Does it always makes sense? No. But is it amusing? Absolutely. These days, it seems like there are so many dry personalities in the world of baseball; it needs more guys like Papelbon. And so does Twitter.
The best part about Papelbon was that he talked a big game, and he talked a lot, but for the most part, he could always back it up on the field. He's finished third in the league in saves twice. He was a key component of the Red Sox 2007 championship, and not just because of his sweet dance moves. Every great team needs a great closer, and Papelbon can always be counted up on to be that.
So if he wants to run his mouth a little, whatever. He's kind of earned the right to do so. We just wish he would do so on Twitter, so we could all be privy to his thoughts 24/7.
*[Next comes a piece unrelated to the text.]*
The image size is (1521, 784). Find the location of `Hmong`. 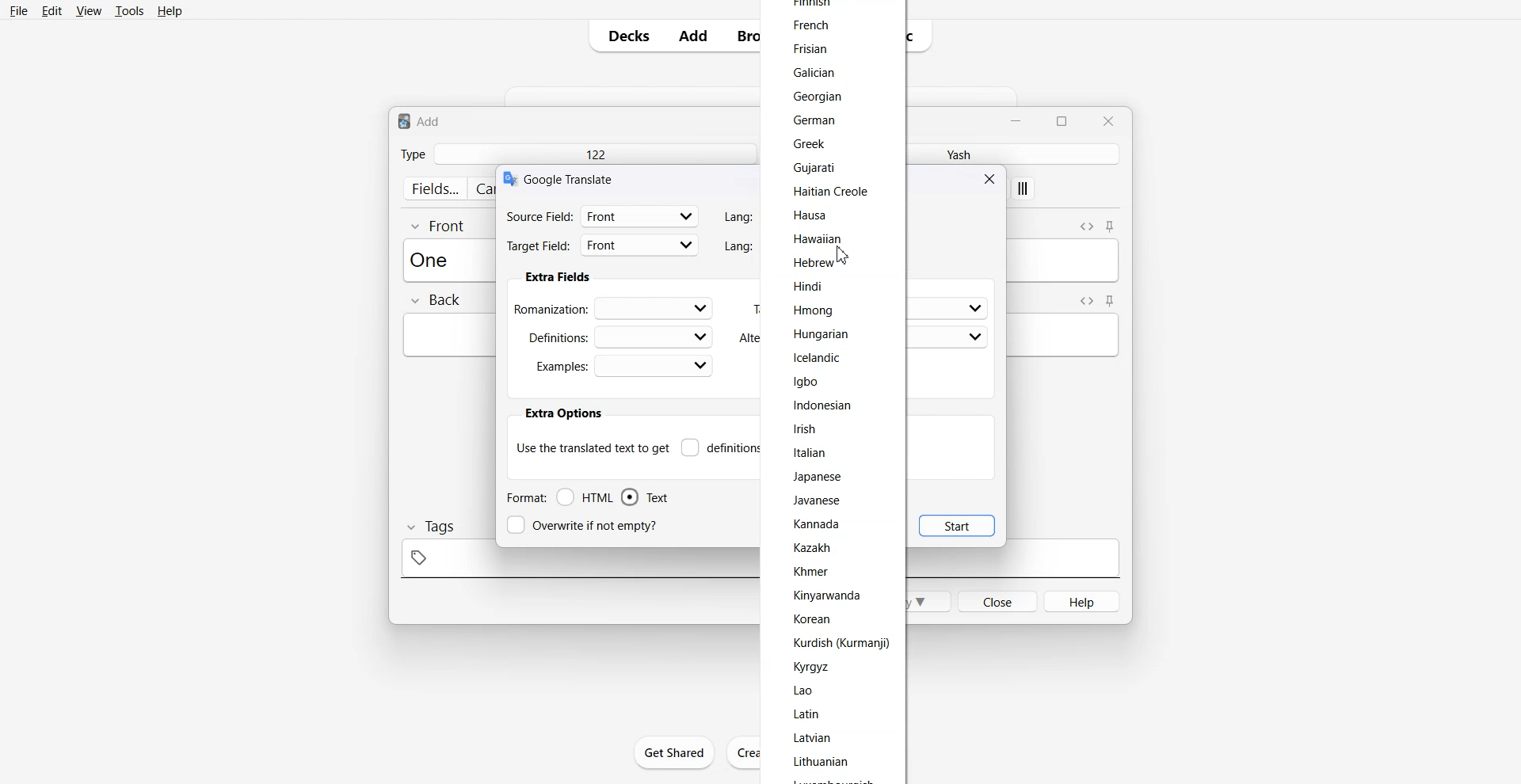

Hmong is located at coordinates (818, 311).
For someone who is the proud owner of so much outlandish, hilarious (intentionally or not) commentary, it really is a shame he doesn’t tweet. Twitter was made for someone like Charles Barkley. We love him because of his personality and because of his lack of a filter. This is the guy whose analysis of the Dream Team was, "David Robinson, Patrick Ewing, Michael Jordan...This is like spring break in the ghetto." (It's No. 7 in the video.)
Imagine the kinds of Twitter battles Barkley would have with other players, retired and present.
In fact, the more that you ponder it, the more you start to think that Barkley’s lack of a Twitter account isn’t really his choice…or maybe he doesn’t need to tweet because he just says the kinds of things most people would only dare say online.
It does, however, provide opportunities for those out there who are dedicated enough to create fake Charles Barkley accounts, which have a disturbing number of followers.